Lithios’ tech comes at a good time, as the Inflation Reduction Act’s domestic content requirements for EVs incentivizes manufacturers to source critical minerals from the U.S. and countries that the U.S. has free trade agreements with. Alkhadra told me that Lithios could open up opportunities for brine mining in the Smackover formation, which spans a number of southern states including Texas and Arkansas, the Salton Sea area, which has been dubbed “Lithium Valley,” as well as deposits in Utah and Nevada. More areas in Canada and Europe could also be in play. (The company said it couldn’t talk yet about any specific partnership agreements.)
While there are a number of other companies such as Lilac Solutions and EnergyX that are also pursuing more efficient and less land-intensive brine-based extraction methods, they rely on a different, purely chemical process known as direct lithium extraction, which uses technology adapted from the water treatment industry. “The core thesis around what we're building at Lithios stems from that work,” Alkhadra told me, explaining that electrifying these chemical processes makes them “much more selective, energy efficient, and water efficient” — resulting in “modest to significant cost reduction.”

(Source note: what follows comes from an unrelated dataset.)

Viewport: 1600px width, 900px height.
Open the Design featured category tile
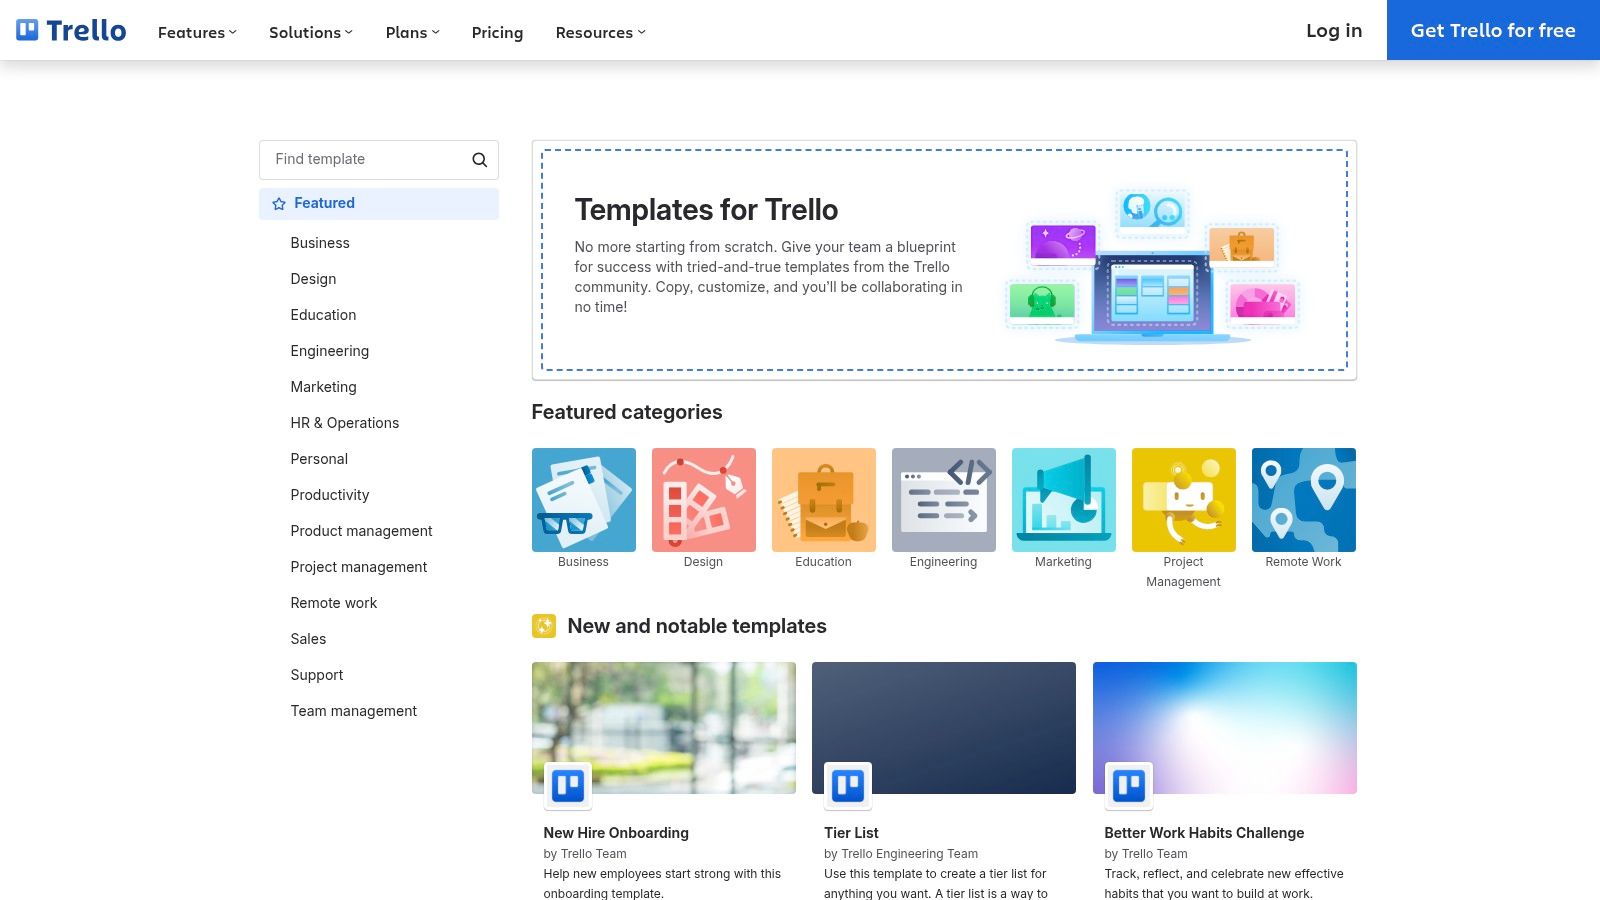(703, 499)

Lithios’ new funding will help the company scale its research and development efforts as well as build out a pilot facility in Medford, Massachusetts, with initial production to begin in the first quarter of next year. At first, output will be limited to just “several battery packs” per year, Alkhadra told me, scaling up to commercial production “in the coming years.”
Alkhadra is excited to see investors and the federal government alike beginning to express interest in the upstream, “dirtier” portions of the battery supply chain, which he told me have generally been overlooked in favor of downstream sectors such as battery manufacturing and cell production. “I think the U.S. departments of both energy and defense, and investors too, are coming to realize that the real bottlenecks in battery manufacturing and EV production are on the resource side.”